Challenging the paradigm

From the Times Literary Supplement (TLS) (London), a review of Jesus and the Eyewitnesses by Richard Bauckham, summarizing a part of his argument.
.... In a previous book – Gospel Women (2002) – he was able to show, by a close study of personal names both in our texts and in the records of Palestinian culture, that a particular group of individuals in the New Testament, and their relationships with one another, have a striking internal consistency with regard to names and provenance and also reflect accurately the naming and family connections that were customary in their culture. In the face of such evidence, it is hard to believe either that these names could have been fabricated or that there was any serious loss of accuracy in remembering and recording them by the time the Gospels came to be written. In Jesus and the Eyewitnesses, Bauckham continues his investigation into named individuals, and shows that the same conclusion holds for all. We have every reason, therefore, to assume a faithful and unbroken link between the original witnesses of Jesus’ life and death and the record of these things in the Gospels.

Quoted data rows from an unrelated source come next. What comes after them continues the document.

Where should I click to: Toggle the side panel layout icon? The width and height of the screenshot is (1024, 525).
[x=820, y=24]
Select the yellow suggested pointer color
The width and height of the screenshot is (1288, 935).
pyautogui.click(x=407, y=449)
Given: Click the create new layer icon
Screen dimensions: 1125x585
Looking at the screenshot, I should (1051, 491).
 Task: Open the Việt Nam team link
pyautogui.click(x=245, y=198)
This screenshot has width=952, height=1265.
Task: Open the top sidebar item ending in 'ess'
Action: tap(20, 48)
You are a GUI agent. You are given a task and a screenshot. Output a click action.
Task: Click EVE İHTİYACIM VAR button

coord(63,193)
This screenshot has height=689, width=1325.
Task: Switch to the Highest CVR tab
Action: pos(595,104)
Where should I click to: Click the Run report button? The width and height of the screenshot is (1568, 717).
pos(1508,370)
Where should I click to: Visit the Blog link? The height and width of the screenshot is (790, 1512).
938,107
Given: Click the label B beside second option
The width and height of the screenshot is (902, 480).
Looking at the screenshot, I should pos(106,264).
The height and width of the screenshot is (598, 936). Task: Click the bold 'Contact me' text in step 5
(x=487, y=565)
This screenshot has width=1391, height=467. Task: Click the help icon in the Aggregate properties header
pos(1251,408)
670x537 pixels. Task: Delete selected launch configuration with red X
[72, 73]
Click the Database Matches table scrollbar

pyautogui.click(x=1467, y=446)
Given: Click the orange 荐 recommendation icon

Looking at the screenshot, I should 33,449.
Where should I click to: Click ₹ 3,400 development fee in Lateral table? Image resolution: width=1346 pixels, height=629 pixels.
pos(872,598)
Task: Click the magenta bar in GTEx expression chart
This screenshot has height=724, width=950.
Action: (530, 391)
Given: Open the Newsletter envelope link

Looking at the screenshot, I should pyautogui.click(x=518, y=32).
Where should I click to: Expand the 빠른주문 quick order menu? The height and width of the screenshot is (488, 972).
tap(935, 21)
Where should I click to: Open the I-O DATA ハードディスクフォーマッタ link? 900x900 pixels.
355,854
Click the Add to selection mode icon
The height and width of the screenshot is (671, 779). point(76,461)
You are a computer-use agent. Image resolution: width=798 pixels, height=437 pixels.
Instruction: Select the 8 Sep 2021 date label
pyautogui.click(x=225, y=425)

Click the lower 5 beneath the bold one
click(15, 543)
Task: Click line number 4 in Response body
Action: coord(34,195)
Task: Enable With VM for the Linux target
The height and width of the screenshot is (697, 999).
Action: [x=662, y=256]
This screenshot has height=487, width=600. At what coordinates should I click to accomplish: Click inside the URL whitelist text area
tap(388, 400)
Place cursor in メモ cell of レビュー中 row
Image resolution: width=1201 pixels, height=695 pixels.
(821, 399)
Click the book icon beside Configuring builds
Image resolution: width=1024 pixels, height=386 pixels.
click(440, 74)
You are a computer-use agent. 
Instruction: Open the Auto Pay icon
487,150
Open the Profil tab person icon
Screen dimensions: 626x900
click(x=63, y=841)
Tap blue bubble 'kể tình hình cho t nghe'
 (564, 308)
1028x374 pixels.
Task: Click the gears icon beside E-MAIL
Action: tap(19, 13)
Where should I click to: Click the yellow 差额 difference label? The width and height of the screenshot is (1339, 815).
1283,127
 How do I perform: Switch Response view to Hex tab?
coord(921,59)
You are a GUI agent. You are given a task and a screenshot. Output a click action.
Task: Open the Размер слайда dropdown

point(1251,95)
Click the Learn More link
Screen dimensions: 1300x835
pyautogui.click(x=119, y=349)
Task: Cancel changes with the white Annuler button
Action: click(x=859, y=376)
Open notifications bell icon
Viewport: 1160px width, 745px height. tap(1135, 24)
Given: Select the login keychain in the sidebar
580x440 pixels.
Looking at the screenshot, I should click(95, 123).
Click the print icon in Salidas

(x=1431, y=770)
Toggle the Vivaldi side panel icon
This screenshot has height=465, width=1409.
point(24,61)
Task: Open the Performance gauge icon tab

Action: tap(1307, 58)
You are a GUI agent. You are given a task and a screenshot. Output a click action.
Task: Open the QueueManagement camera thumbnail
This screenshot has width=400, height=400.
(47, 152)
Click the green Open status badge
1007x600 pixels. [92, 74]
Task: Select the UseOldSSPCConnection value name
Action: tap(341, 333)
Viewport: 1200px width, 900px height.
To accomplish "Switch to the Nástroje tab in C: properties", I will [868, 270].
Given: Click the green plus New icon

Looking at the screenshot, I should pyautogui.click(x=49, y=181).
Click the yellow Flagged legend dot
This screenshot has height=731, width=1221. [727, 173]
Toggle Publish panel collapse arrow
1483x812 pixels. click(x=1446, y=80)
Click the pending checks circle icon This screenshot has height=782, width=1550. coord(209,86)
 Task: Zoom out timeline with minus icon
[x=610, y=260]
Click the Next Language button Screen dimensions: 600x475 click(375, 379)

Following this clue, Bauckham then suggests we should take seriously the testimony of two second-century churchmen, Papias and Irenaeus – the first of whom has usually been dismissed by scholars as unreliable. Carefully examining the relevant texts – including the famous statement of Papias that Mark’s Gospel is derived from anecdotes heard from St Peter – Bauckham concludes that these writers gave absolute priority to eyewitness accounts of Jesus, many of which are likely to have been given by his closest followers; indeed, he argues that the fact that some minor characters in the Gospels are named, while others remain anonymous, strongly suggests that it was the named ones who were consulted for their personal recollections and that the Gospel writers, or those whom they consulted, were drawing on first-hand evidence that was inherently reliable and consistent, though with the inevitable variations and slight lapses which attend the exercise of memory in any age or culture – hence both the close similarities and the sporadic divergences exhibited by the Synoptic Gospels.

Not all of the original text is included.